Exercise directions: Reproduce the passage on mocking physical appearance word for word, from "To summarise: There" to "targets someone’s appearance.".

Text section:

>>>

To summarise: There is a difference between a Christian being hurt that his god was mocked and a Christian being hurt her face was mocked. It might appear that in both instances people react the same way, but that doesn’t mean they’re equally justified in doing so. And just because the offender is right to mock god, that doesn’t mean the offender is right to mock the Christian’s physical appearance.
Again: mockery doesn’t get a complete moral pass just because it makes us temporarily happy and helps advance various proper causes, like undermining the power religion has on people’s lives. Yes, mockery in general can aid a good cause but that doesn’t let it off the hook when it unnecessarily targets someone’s appearance.
What good can come of this
What is gained by mocking people’s physical appearance? An audience is delighted. Are there alternate ways to delight an audience that doesn’t involve unnecessarily targeting an individual for a property he can’t change? Of course: politics, society, actual awful individuals or their ideas and actions, like racists or sexists.
Thus, offenders can’t claim that they’re silenced, empty, when there do exist alternate ways to bring joy using humour — and in a way that is actually ethical, since offenders are targeting things that are bad.
Consider: if you want to destroy a racist, what matters isn't his large nose but his racism. Why would you use the art, that devastating tool showing humanity within delusions of power, on a target’s nose? But perhaps you can: by highlighting someone’s appearance, excellent comedians can combine it with targeting horrendous moral values and actions (like The Onion’s treatment of Glenn Beck).
We could argue if one important point of humour is to cut through delusions of power — especially when that power is harmful — to show humanity lurking within it, then we can be aided by showing our audience that the power-hungry have digestive systems, weight problems, and so on. The sacred facade that the power-hungry seek begins to erode not only be pointing out the idiocy of their actions, but the identification of their physiological functions and failings. We are saying: “You, too, are human — not some demi-god.”

<<<

Information shown:
>>>

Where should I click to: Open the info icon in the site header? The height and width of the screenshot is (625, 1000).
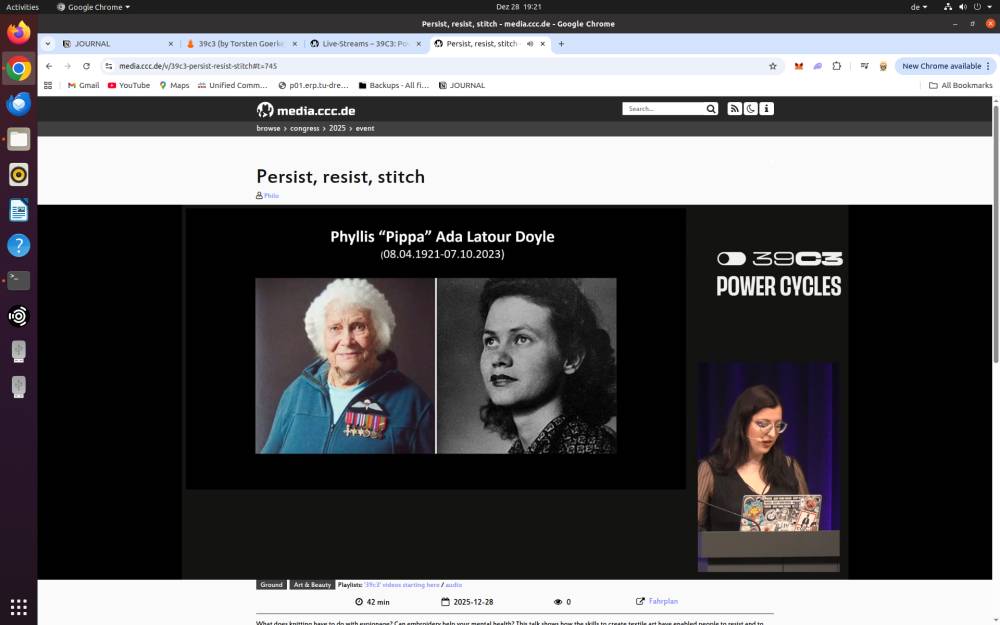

<<<

Task answer:
To summarise: There is a difference between a Christian being hurt that his god was mocked and a Christian being hurt her face was mocked. It might appear that in both instances people react the same way, but that doesn’t mean they’re equally justified in doing so. And just because the offender is right to mock god, that doesn’t mean the offender is right to mock the Christian’s physical appearance.
Again: mockery doesn’t get a complete moral pass just because it makes us temporarily happy and helps advance various proper causes, like undermining the power religion has on people’s lives. Yes, mockery in general can aid a good cause but that doesn’t let it off the hook when it unnecessarily targets someone’s appearance.